As marcas automóveis deixaram há muito de se limitar à produção de veículos. Da gastronomia ao imobiliário de luxo, da robótica à tecnologia industrial, vários construtores transformaram as suas marcas em ecossistemas completos de produtos e serviços, estendendo a experiência automóvel muito para além das quatro rodas.
Um dos exemplos mais emblemáticos desta estratégia é o Pagani Residences, em Miami, um empreendimento de luxo pensado para colecionadores e entusiastas, com garagens privativas integradas nos apartamentos e serviços exclusivos. De acordo com o ‘Motor1’, este fenómeno ilustra uma tendência mais ampla: a capacidade das marcas automóveis para capitalizarem o seu prestígio técnico, estético e simbólico em áreas inesperadas.
A diversificação não é, contudo, um fenómeno recente. A BMW começou por fabricar motores de avião no início do século XX, enquanto a Volkswagen criou, em 1973, um produto improvável que se tornaria um ícone nacional: a Currywurst. Inicialmente servida nas cantinas das fábricas, a salsicha ganhou dimensão comercial e passou a ser vendida em larga escala na Alemanha. Em 2024, foram vendidas mais de 8,5 milhões de unidades, depois de uma breve interrupção em 2021, quando a versão com carne foi temporariamente retirada da fábrica de Wolfsburg.
Ainda no universo da Volkswagen, a marca lançou nos Estados Unidos, em 2024 e por tempo limitado, o seu Gewürz Ketchup, o condimento tradicionalmente associado à Currywurst. O produto esgotou rapidamente, confirmando o apelo emocional da marca junto dos seus fãs, segundo o ‘Motor1’.
Outras marcas seguem caminhos semelhantes, ainda que com abordagens distintas. A Peugeot, cuja origem está ligada à transformação do aço e ao fabrico de ferramentas, mantém uma presença no quotidiano através de bicicletas, moinhos de pimenta e saleiros, combinando funcionalidade e design. Já a Honda expandiu o seu know-how técnico para áreas como a robótica, com o desenvolvimento do robô humanoide ASIMO, sistemas de automação industrial e projetos de mobilidade aérea, incluindo aeronaves elétricas de descolagem e aterragem vertical, conhecidas como eVTOL.
Também a McLaren levou a sua experiência em engenharia de alta performance para além do automobilismo, aplicando princípios de leveza e precisão em motos de estrada e acessórios técnicos.
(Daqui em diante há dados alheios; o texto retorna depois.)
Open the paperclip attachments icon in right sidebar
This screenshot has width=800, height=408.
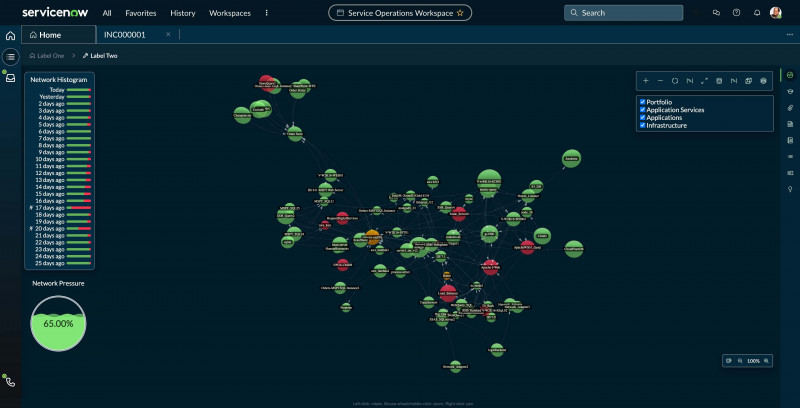pyautogui.click(x=790, y=108)
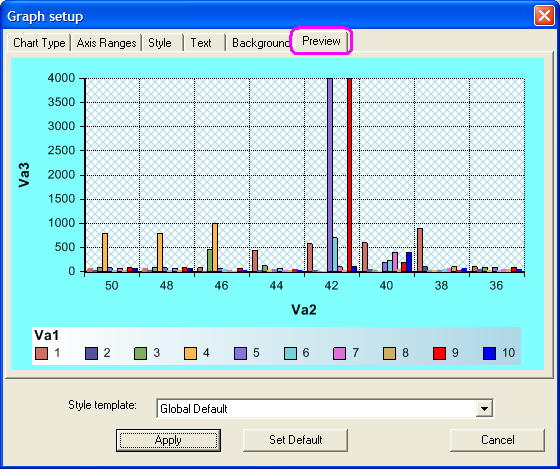Click the Va3 y-axis title
The height and width of the screenshot is (469, 560).
[24, 175]
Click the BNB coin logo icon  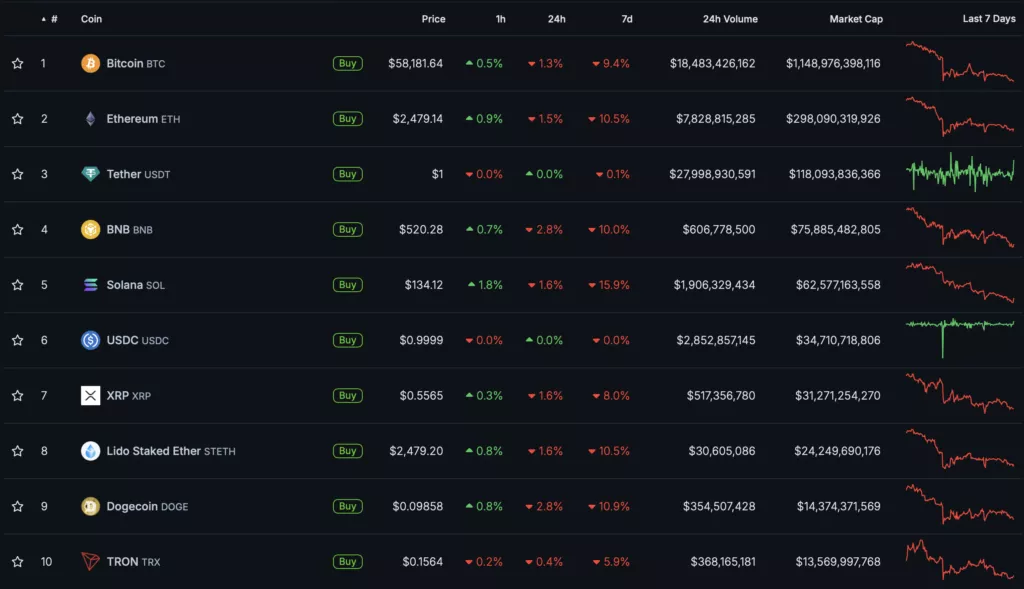[x=90, y=229]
A Hyundai, por seu lado, atua através de grupos industriais associados em áreas como a engenharia ferroviária, soluções industriais e investigação em eVTOL, demonstrando como competências desenvolvidas para a estrada podem ser transferidas para novos modos de transporte.
A expansão para o universo do estilo de vida é outra vertente desta estratégia. Parcerias com marcas de moda deram origem a calçado, vestuário técnico e coleções inspiradas no desporto automóvel. Ferrari e Aston Martin colaboraram com a Puma em linhas associadas à Fórmula 1 e ao mundo dos supercarros, enquanto a Mazda desenvolveu calçado de corrida em conjunto com a Mizuno.
O setor imobiliário representa, porém, a expressão mais visível desta lógica de marca. Além do projeto da Pagani, Miami acolhe empreendimentos como a Porsche Design Tower, o Bentley Residences e o Aston Martin Residences. Iniciativas semelhantes surgiram também no Dubai, onde a Mercedes investiu recentemente. Nestes projetos, a arquitetura e os serviços refletem o ADN automóvel, permitindo aos residentes viver uma experiência imersiva ligada ao luxo e ao design automotivo.
Algumas empresas foram ainda mais longe. O Grupo Tata, proprietário da Tata Motors, criou uma das maiores empresas de consultoria tecnológica do mundo, a Tata Consultancy Services. A BYD, especializada em veículos elétricos e baterias, demonstrou durante a pandemia uma notável flexibilidade industrial ao converter linhas de produção para o fabrico de máscaras.
O debate estende-se agora ao potencial envolvimento dos fabricantes automóveis em áreas ligadas à defesa, reforçando a ideia de que o conhecimento acumulado pela indústria automóvel pode ser aplicado muito para além da mobilidade civil.